- _Exercise_
Put the records that open with the line containing "Expand the status bar info arrow" and close at the end of the records into a two-column CSV with the headers input and output. Give one row per record, with its text and its answer each in a single quoted field and line breaks replaced by spaces.

━━ Data provided ━━

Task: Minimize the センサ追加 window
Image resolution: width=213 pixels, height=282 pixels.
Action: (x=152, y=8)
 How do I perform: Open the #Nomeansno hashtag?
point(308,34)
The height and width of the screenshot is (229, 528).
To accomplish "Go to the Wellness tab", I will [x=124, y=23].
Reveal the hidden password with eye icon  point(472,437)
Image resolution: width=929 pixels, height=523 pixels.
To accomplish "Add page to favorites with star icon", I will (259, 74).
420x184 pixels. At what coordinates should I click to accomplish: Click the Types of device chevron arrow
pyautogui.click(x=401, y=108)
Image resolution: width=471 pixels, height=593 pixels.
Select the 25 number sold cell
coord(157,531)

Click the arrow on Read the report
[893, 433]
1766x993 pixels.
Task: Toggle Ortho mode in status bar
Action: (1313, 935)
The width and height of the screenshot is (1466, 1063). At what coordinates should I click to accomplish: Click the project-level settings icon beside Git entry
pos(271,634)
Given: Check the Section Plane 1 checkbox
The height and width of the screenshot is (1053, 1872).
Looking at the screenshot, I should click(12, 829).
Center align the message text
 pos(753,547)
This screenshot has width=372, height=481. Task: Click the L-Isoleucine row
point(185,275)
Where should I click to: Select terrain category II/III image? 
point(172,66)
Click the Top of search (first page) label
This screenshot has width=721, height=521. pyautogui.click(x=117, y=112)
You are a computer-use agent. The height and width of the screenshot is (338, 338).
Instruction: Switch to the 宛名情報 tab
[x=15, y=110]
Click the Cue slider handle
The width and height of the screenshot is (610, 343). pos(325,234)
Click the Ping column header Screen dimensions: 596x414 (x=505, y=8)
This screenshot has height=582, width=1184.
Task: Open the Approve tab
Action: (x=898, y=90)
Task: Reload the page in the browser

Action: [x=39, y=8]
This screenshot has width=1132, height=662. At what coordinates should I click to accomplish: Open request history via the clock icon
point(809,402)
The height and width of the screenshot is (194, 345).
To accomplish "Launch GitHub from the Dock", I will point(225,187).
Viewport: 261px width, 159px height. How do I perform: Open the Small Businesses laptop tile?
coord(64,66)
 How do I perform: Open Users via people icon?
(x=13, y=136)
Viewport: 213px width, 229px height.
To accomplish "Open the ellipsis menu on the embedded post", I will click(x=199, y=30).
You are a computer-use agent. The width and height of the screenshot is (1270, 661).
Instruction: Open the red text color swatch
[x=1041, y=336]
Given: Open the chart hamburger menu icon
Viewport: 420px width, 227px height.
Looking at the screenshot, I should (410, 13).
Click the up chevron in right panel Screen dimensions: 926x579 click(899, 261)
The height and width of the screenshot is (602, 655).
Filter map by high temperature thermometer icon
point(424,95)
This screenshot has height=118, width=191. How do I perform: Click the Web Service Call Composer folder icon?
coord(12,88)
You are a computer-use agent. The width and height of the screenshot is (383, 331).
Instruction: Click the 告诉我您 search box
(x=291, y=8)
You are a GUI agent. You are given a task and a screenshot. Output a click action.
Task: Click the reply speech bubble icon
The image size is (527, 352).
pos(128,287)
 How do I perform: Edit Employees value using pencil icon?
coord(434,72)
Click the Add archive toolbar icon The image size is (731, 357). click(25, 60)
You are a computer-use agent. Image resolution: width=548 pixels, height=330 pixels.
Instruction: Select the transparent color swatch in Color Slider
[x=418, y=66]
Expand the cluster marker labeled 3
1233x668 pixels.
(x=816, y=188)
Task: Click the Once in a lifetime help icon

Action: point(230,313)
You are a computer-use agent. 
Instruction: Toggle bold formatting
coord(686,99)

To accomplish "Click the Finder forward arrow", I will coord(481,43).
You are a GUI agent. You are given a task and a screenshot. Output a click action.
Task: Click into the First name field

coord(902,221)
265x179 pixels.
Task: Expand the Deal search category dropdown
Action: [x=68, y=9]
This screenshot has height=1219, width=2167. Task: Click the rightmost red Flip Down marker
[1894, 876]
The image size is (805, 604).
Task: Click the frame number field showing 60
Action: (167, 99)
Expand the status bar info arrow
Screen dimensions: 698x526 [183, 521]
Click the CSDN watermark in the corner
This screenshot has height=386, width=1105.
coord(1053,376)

━━━

- _Exercise result_
input,output
"Expand the status bar info arrow","Screen dimensions: 698x526 [183, 521]"
"Click the CSDN watermark in the corner This screenshot has height=386, width=1105.","coord(1053,376)"